El abordaje prenatal debe ser evaluar principalmente: a las madres no sensibilizadas es importante evaluar el ABO y Rh de ambos padres, además de buscar algún anticuerpo irregular. A partir de la semana 16 realizar pruebas mensuales de snticuerpos. En la semana 28 inmunizar con globulina anti-D.
-antecedentes obstétricos
-iniciar estudio en la semana 13 de la gestación, en la primera visita obstétrica.
-Grupo ABO y Rh de los padres.
-seguimiento de los títulos de anticuerpo materno: si se encuentra un anticuerpo extraño debe identificarse. Un título por arriba de 1:16 se puede considerar para realizar análisis del líquido amniótico.
-analizar complejos inmunes en líquido amniótico: la cantidad de bilirrubina puede compararse con la edad del feto, por lo que si es euperior puedes valorar el grado de hemólisis que presenta. Pueden utilizarse las cartas de Liley que establecen el grado de hemólisis y la gravedad:
Zona 1: producto Rh negativi o positivo pero poco afectado
Zona 2: indica una EHRN de media a intensidad
Zona 3: indica una EHRN grave y riesgo de muerte
- evaluación del feto
Tratamiento para la enfermedad hemolítica del recién nacido (EHRN)
TRANSFUSIÓN INTRAUTERINA: reduce la mortalidad fetal hasta un 1%, particularmente en hidropesía fetal. Deben ser eritrocitos ORh negativo fresco, radiado que no cause enfermedad injerto contra el hospedero, además de leucorreducido y negativo de anti CMVs.
Otra opción es la PROFILAXIS CON INMUNOGLOBULINA ANTI-D, utilizadas en pacientes no sensibilizadas para prevenir la respuesta inmune hacia el antígeno D eritrocitario fetal.

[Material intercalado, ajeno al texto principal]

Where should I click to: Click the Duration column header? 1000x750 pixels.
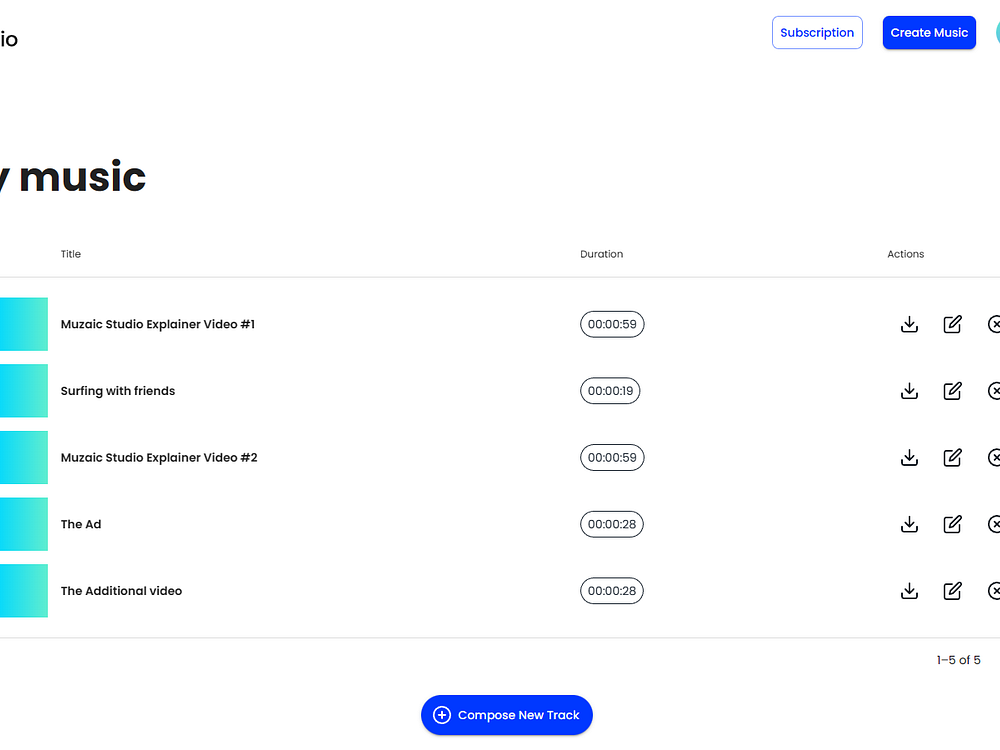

El mecanismo se debe a que la administración de la IgG anti-D evita que los eritrocitos D positivos fetales entren en contacto con los receptores de CPAs maternas, ya que serán destruidos por la inmunoglobulina. Es importante administrar al menos dos dosis: la primera a las 28 sdg y la segunda dentro de las 72 hrs postparto. Se pueden requerir otras dos dosis en caso de recibir antes concentrados plaquetarios antiD positivos, aunque no tengan el antígeno, pueden estar contaminados con eritrocitos del donante. Además de administrar dos dosis más en caso de aborto, amenaza de aborto o desprendimiento de la placenta que cause hemorragia feto-placentaria masiva.

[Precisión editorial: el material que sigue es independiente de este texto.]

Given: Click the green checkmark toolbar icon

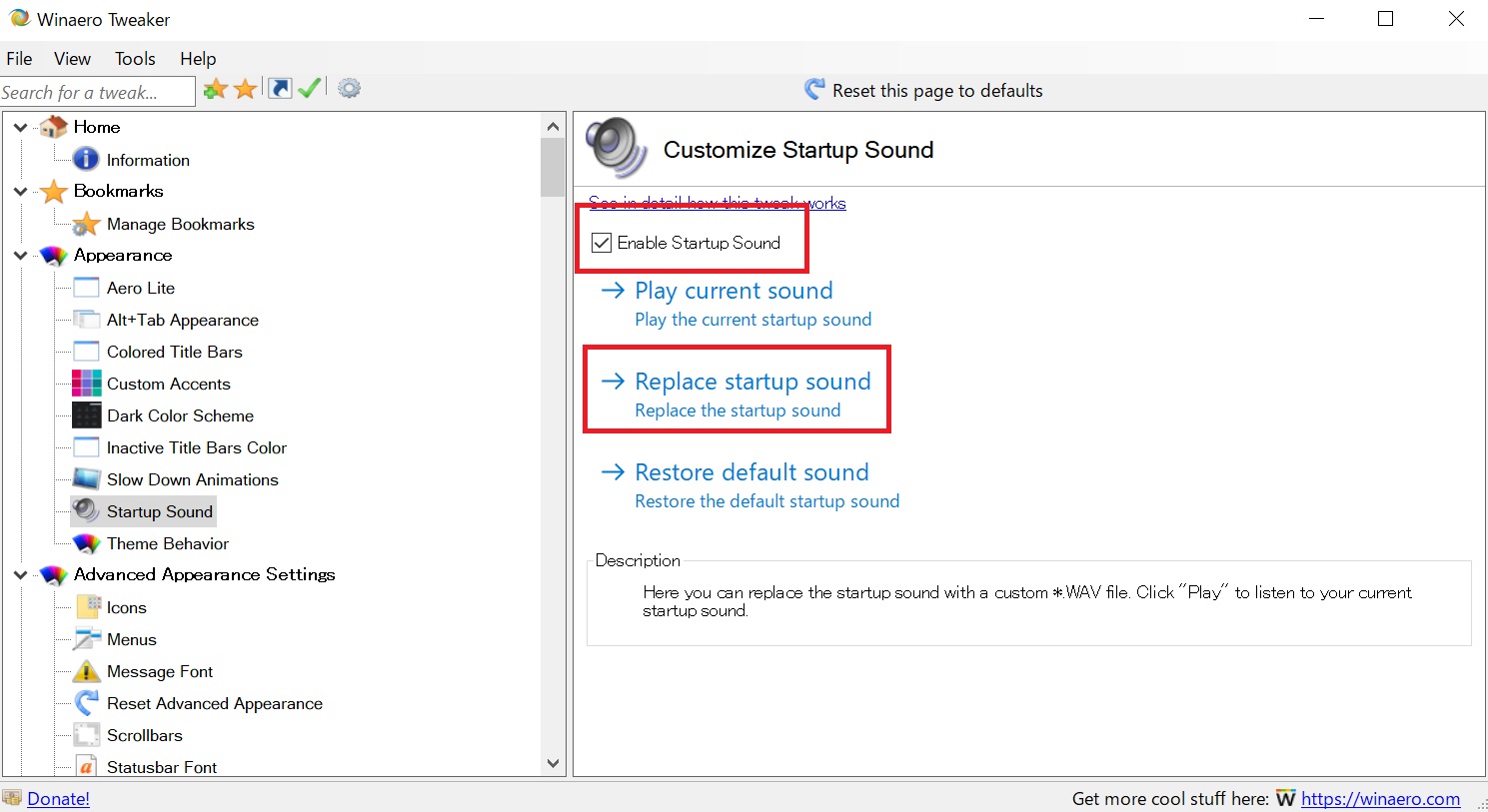Looking at the screenshot, I should (310, 89).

Esta profilaxis con IgG anti D no sirve para evitar la sensibilización de otros antígenos como el E o K.
Respecto a la mujer sensibilizada y el feto afectado, es útil el uso de plasmaféresis seriada, además de administración oral de estroma de eritrocitos D positivos para inducir tolerancia inmunológica contra el antígeno RhD, además de agregar prometazina para disminuir la fagocitosis en el SER del feto.
Cómo se diagnostica la EHRN?
Para diagnosticar la EHRN y la forma de distinguir si es contra ABO o Rh es importante revisar si la madre es multigesta con muerte intrauterina, anemia moderada p grave. Las bilirrubinas en EHRN por Rh serán elevadas ya prueba de Coombs ++++. El tratamiento se asocia a sanguineotransfusión.
Cuál es el mecanismo de la EHRN causada por incompatibilidad ABO?
Es similar al del Rh, solo que a diferencia de la incompatibilidad al Rh, la enfermedad ocurre desde el primer embarazo. La madre invariablemente es grupo O y posee anti-A y anti-B naturales que son IgG y pasan la placenta.
La incompatibilidad ABO es severa y motivo de tratamiento en 1 de 3000 nacimientos. Se afecta desde el primer embarazo que los anticuerpos naturales anti-A y anti-B están siemore presentes y son estimulados por los fetales incompatibles.
Cuál es la probabilidad de una EHRN por incompatibilidad Rh?
La posibilidad de enfermedad hemolítica en el primer embarazo de un feto Rh positivo es del 1%, aunque aumenta en cada embarazo Rh positivo siguiente, pero muchos de los segundos niños serán Rh negativo. Además sólo una fracción de mujeres está en riesgo de desarrollar anticuerpos.